Scaling

Citus Cloud provides self-service scaling to deal with increased load. The web interface makes it easy to either add new worker nodes or increase existing nodes’ memory and CPU capacity.

For most cases either approach to scaling is fine and will improve performance. However there are times you may want to choose one over the other. If the cluster is reaching its disk limit then adding more nodes is the best choice. Alternately, if there is still a lot of headroom on disk but performance is suffering, then scaling node RAM and processing power is the way to go.

Both adjustments are available in the formation configuration panel of the settings tab:

../_images/cloud-formation-configuration.png

Clicking the node change link provides two sliders:

../_images/cloud-nodes-slider.png

The first slider, count, scales out the cluster by adding new nodes. The second, RAM, scales it up by changing the instance size (RAM and CPU cores) of existing nodes.

For example, just drag the slider for node count:

../_images/cloud-nodes-slider-2.png

After you adjust the sliders and accept the changes, Citus Cloud begins applying the changes. Increasing the number of nodes will begin immediately, whereas increasing node instance size will wait for a time in the user-specified maintenance window.

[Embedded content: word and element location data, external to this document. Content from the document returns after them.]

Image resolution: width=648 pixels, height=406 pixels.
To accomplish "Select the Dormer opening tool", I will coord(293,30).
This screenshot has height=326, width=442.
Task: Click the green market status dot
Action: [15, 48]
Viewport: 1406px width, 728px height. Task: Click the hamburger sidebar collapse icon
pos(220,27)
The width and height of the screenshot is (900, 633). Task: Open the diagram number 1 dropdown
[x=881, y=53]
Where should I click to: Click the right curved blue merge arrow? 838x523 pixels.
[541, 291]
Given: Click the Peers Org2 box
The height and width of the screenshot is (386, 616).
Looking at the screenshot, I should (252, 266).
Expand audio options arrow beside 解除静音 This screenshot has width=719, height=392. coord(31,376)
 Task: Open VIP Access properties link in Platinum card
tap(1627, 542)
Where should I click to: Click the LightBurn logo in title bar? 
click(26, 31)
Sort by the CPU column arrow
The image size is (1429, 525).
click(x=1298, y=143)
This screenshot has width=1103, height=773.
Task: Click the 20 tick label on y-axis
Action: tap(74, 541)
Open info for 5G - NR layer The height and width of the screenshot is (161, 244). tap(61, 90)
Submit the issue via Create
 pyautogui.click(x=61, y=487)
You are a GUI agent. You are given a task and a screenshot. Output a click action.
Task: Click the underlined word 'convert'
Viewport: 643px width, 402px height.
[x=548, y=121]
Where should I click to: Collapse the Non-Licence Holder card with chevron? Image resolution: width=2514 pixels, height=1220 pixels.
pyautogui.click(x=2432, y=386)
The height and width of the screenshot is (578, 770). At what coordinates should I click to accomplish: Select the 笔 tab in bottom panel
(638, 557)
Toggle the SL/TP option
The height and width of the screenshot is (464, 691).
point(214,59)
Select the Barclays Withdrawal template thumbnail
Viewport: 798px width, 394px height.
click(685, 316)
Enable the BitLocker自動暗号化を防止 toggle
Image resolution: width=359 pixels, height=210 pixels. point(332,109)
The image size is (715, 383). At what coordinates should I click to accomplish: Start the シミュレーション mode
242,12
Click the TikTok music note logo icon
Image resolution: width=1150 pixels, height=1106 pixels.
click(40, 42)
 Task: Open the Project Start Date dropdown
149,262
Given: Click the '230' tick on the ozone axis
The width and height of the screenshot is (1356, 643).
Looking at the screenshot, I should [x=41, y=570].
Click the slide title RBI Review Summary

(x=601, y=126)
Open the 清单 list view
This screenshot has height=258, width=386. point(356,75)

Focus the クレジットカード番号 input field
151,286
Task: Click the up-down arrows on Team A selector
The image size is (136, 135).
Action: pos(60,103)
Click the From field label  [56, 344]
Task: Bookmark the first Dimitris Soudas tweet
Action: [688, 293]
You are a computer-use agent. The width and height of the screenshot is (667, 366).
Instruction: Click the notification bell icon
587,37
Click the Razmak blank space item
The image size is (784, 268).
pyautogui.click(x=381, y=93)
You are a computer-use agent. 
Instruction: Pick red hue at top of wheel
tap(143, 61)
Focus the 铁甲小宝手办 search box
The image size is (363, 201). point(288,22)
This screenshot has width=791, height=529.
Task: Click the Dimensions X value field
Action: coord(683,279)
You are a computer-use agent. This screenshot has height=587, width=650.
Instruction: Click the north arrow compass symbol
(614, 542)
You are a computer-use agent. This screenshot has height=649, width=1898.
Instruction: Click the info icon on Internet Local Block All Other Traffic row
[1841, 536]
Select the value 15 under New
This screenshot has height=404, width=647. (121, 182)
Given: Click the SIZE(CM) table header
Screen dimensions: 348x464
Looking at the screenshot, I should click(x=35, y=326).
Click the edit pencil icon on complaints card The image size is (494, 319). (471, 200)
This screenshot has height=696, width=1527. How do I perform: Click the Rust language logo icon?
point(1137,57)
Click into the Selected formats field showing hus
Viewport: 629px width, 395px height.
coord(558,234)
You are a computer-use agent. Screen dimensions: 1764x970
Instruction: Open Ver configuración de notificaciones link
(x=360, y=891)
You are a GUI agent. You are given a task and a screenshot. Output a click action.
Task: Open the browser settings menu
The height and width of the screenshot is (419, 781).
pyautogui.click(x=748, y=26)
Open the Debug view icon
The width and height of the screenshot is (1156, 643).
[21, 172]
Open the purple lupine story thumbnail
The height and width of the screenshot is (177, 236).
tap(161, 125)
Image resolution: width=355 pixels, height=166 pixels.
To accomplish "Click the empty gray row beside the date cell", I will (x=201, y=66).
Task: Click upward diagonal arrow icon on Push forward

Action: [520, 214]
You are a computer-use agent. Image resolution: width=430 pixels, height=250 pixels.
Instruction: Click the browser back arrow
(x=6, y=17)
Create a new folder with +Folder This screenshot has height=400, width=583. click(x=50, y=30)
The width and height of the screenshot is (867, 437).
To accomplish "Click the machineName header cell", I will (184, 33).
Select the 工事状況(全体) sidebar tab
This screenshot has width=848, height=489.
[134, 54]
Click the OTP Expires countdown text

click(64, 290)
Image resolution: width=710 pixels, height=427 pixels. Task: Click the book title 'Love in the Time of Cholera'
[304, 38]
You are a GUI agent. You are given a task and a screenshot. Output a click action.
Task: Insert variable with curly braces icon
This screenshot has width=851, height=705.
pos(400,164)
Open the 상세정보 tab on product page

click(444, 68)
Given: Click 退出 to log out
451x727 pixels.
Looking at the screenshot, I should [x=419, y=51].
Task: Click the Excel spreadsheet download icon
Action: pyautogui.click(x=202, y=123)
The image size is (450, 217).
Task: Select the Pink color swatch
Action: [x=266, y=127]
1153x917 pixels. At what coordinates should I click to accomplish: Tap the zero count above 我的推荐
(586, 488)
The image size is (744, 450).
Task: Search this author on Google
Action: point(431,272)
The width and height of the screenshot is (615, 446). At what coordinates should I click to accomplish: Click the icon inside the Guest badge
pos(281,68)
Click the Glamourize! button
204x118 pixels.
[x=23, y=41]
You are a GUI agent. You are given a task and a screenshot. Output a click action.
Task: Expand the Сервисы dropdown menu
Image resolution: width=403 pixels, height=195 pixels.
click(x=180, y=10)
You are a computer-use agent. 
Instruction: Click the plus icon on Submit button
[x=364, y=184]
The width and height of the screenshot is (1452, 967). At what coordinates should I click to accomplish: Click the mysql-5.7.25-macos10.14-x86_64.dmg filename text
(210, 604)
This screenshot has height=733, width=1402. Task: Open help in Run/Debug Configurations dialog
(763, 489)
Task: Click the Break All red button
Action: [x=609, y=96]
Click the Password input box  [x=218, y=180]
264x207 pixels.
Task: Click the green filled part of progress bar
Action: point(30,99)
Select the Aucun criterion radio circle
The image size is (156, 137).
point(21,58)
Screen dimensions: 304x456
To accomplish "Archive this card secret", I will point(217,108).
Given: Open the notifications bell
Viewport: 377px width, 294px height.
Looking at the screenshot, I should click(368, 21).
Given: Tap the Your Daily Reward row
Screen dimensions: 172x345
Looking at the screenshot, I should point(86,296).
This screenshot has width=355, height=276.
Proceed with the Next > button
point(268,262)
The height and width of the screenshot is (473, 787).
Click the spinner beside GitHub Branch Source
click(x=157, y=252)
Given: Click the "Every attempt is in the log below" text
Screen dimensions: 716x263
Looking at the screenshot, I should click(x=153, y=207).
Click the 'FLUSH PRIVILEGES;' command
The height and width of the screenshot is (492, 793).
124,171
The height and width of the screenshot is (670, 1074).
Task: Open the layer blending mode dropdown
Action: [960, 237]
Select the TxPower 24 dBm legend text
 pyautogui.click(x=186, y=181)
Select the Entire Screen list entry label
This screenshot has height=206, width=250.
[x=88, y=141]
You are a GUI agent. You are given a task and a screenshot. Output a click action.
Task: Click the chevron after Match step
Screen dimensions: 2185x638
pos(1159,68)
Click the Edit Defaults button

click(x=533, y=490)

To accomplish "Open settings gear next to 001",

../_images/cloud-maintenance-window.png

Citus Cloud will display a popup message in the console while scaling actions have begun or are scheduled. The message will disappear when the action completes.

For instance, when adding nodes:

../_images/cloud-scaling-out.png

Or when waiting for node resize to begin in the maintenance window:

../_images/cloud-scaling-up.png

Scaling Up (increasing node size)

Resizing node size works by creating a PostgreSQL follower for each node, where the followers are provisioned with the desired amount of RAM and CPU cores. It takes an average of forty minutes per hundred gigabytes of data for the primary nodes’ data to be fully synchronized on the followers. After the synchronization is complete, Citus Cloud does a quick switchover from the existing primary nodes to their followers which takes about two minutes. The creation and switchover process uses the same well-tested replication mechanism that powers Cloud’s High-Availability feature. During the switchover period clients may experience errors and have to retry queries, especially cross-tenant queries hitting multiple nodes.

Scaling Out (adding new nodes)

Node addition completes in five to ten minutes, which is faster than node resizing because the new nodes are created without data. To take advantage of the new nodes you still must adjust manually rebalance the shards, meaning move some shards from existing nodes to the new ones.

Citus does not automatically rebalance on node creation because shard rebalancing takes locks on rows whose shards are being moved, degrading write performance for other database clients. The slowdown isn’t terribly severe because Citus moves data a shard (or a group of colocated shards) at a time while inserts to other shards can continue normally. However, for maximum control, the choice of when to run the shard rebalancer is left to the database administrator.

To start the shard rebalance, connect to the cluster coordinator node with psql and run:

SELECT rebalance_table_shards('distributed_table_name');

Citus will output the progress as it moves each shard.

Note

The rebalance_table_shards function rebalances all tables in the colocation group of the table named in its argument. Thus you do not have to call it for every single table, just call it on a representative table from each colocation group.